• [Problem to solve]
Line by line, retype the data exactly as it is given.

• [Records shown]
=== Begin Enclosure ===

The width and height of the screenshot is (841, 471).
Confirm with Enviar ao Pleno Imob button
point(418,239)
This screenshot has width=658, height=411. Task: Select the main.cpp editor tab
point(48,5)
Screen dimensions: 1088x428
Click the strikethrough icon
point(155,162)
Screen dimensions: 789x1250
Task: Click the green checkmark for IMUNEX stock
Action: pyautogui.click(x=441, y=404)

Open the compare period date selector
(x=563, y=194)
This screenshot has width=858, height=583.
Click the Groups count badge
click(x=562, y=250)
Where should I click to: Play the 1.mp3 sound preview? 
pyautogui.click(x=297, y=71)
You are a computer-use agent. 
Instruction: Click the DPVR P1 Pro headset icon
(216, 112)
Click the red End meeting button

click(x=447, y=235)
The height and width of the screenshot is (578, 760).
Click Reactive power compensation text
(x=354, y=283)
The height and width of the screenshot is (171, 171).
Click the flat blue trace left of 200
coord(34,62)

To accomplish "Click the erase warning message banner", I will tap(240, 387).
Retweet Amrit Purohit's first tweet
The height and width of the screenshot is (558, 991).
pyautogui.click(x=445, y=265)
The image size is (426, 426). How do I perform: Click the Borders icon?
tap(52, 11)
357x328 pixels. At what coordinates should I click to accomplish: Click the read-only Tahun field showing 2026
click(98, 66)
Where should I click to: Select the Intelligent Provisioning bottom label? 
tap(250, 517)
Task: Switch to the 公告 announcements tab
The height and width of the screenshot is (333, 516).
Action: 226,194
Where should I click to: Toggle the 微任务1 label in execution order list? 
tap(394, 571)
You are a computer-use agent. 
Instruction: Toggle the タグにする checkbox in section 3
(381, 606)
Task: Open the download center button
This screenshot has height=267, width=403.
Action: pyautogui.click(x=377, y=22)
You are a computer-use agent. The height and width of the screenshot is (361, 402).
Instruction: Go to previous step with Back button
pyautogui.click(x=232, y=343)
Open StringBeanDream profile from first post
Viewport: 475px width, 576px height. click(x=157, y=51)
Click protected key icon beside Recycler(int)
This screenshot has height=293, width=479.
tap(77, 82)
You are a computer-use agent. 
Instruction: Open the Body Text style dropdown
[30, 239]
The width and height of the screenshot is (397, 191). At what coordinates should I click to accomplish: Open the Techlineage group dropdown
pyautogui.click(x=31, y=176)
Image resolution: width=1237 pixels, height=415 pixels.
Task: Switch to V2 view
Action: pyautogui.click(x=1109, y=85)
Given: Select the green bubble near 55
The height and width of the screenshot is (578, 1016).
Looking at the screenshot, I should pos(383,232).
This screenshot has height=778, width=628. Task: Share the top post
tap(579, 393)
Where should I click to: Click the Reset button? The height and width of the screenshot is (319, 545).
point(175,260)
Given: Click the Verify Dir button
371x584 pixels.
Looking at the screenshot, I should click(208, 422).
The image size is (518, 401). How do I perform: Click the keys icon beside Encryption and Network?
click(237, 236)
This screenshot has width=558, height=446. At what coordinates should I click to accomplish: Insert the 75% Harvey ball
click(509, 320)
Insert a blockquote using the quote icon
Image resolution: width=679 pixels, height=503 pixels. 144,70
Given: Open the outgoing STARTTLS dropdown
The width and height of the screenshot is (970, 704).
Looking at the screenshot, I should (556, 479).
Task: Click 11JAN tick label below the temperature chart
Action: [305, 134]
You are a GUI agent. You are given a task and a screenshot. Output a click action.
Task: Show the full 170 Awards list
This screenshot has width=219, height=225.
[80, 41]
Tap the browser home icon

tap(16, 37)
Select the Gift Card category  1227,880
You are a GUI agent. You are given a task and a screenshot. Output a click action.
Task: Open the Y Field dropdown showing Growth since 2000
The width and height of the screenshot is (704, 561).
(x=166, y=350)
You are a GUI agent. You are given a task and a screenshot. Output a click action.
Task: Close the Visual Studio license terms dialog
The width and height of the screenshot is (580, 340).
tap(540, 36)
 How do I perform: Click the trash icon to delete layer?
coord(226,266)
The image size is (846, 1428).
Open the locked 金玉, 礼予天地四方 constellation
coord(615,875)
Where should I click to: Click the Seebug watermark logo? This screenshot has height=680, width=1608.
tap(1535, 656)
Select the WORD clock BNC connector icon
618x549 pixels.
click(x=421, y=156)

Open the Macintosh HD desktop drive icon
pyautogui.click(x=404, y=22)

=== End Enclosure ===

• [Problem solution]
The width and height of the screenshot is (841, 471).
Confirm with Enviar ao Pleno Imob button
point(418,239)
This screenshot has width=658, height=411. Task: Select the main.cpp editor tab
point(48,5)
Screen dimensions: 1088x428
Click the strikethrough icon
point(155,162)
Screen dimensions: 789x1250
Task: Click the green checkmark for IMUNEX stock
Action: pyautogui.click(x=441, y=404)

Open the compare period date selector
(x=563, y=194)
This screenshot has width=858, height=583.
Click the Groups count badge
click(x=562, y=250)
Where should I click to: Play the 1.mp3 sound preview? 
pyautogui.click(x=297, y=71)
You are a computer-use agent. 
Instruction: Click the DPVR P1 Pro headset icon
(216, 112)
Click the red End meeting button

click(x=447, y=235)
The height and width of the screenshot is (578, 760).
Click Reactive power compensation text
(x=354, y=283)
The height and width of the screenshot is (171, 171).
Click the flat blue trace left of 200
coord(34,62)

To accomplish "Click the erase warning message banner", I will tap(240, 387).
Retweet Amrit Purohit's first tweet
The height and width of the screenshot is (558, 991).
pyautogui.click(x=445, y=265)
The image size is (426, 426). How do I perform: Click the Borders icon?
tap(52, 11)
357x328 pixels. At what coordinates should I click to accomplish: Click the read-only Tahun field showing 2026
click(98, 66)
Where should I click to: Select the Intelligent Provisioning bottom label? 
tap(250, 517)
Task: Switch to the 公告 announcements tab
The height and width of the screenshot is (333, 516).
Action: 226,194
Where should I click to: Toggle the 微任务1 label in execution order list? 
tap(394, 571)
You are a computer-use agent. 
Instruction: Toggle the タグにする checkbox in section 3
(381, 606)
Task: Open the download center button
This screenshot has height=267, width=403.
Action: pyautogui.click(x=377, y=22)
You are a computer-use agent. The height and width of the screenshot is (361, 402).
Instruction: Go to previous step with Back button
pyautogui.click(x=232, y=343)
Open StringBeanDream profile from first post
Viewport: 475px width, 576px height. click(x=157, y=51)
Click protected key icon beside Recycler(int)
This screenshot has height=293, width=479.
tap(77, 82)
You are a computer-use agent. 
Instruction: Open the Body Text style dropdown
[30, 239]
The width and height of the screenshot is (397, 191). At what coordinates should I click to accomplish: Open the Techlineage group dropdown
pyautogui.click(x=31, y=176)
Image resolution: width=1237 pixels, height=415 pixels.
Task: Switch to V2 view
Action: pyautogui.click(x=1109, y=85)
Given: Select the green bubble near 55
The height and width of the screenshot is (578, 1016).
Looking at the screenshot, I should pos(383,232).
This screenshot has height=778, width=628. Task: Share the top post
tap(579, 393)
Where should I click to: Click the Reset button? The height and width of the screenshot is (319, 545).
point(175,260)
Given: Click the Verify Dir button
371x584 pixels.
Looking at the screenshot, I should click(208, 422).
The image size is (518, 401). How do I perform: Click the keys icon beside Encryption and Network?
click(237, 236)
This screenshot has width=558, height=446. At what coordinates should I click to accomplish: Insert the 75% Harvey ball
click(509, 320)
Insert a blockquote using the quote icon
Image resolution: width=679 pixels, height=503 pixels. 144,70
Given: Open the outgoing STARTTLS dropdown
The width and height of the screenshot is (970, 704).
Looking at the screenshot, I should (556, 479).
Task: Click 11JAN tick label below the temperature chart
Action: [305, 134]
You are a GUI agent. You are given a task and a screenshot. Output a click action.
Task: Show the full 170 Awards list
This screenshot has width=219, height=225.
[80, 41]
Tap the browser home icon

tap(16, 37)
Select the Gift Card category  1227,880
You are a GUI agent. You are given a task and a screenshot. Output a click action.
Task: Open the Y Field dropdown showing Growth since 2000
The width and height of the screenshot is (704, 561).
(x=166, y=350)
You are a GUI agent. You are given a task and a screenshot. Output a click action.
Task: Close the Visual Studio license terms dialog
The width and height of the screenshot is (580, 340).
tap(540, 36)
 How do I perform: Click the trash icon to delete layer?
coord(226,266)
The image size is (846, 1428).
Open the locked 金玉, 礼予天地四方 constellation
coord(615,875)
Where should I click to: Click the Seebug watermark logo? This screenshot has height=680, width=1608.
tap(1535, 656)
Select the WORD clock BNC connector icon
618x549 pixels.
click(x=421, y=156)

Open the Macintosh HD desktop drive icon
pyautogui.click(x=404, y=22)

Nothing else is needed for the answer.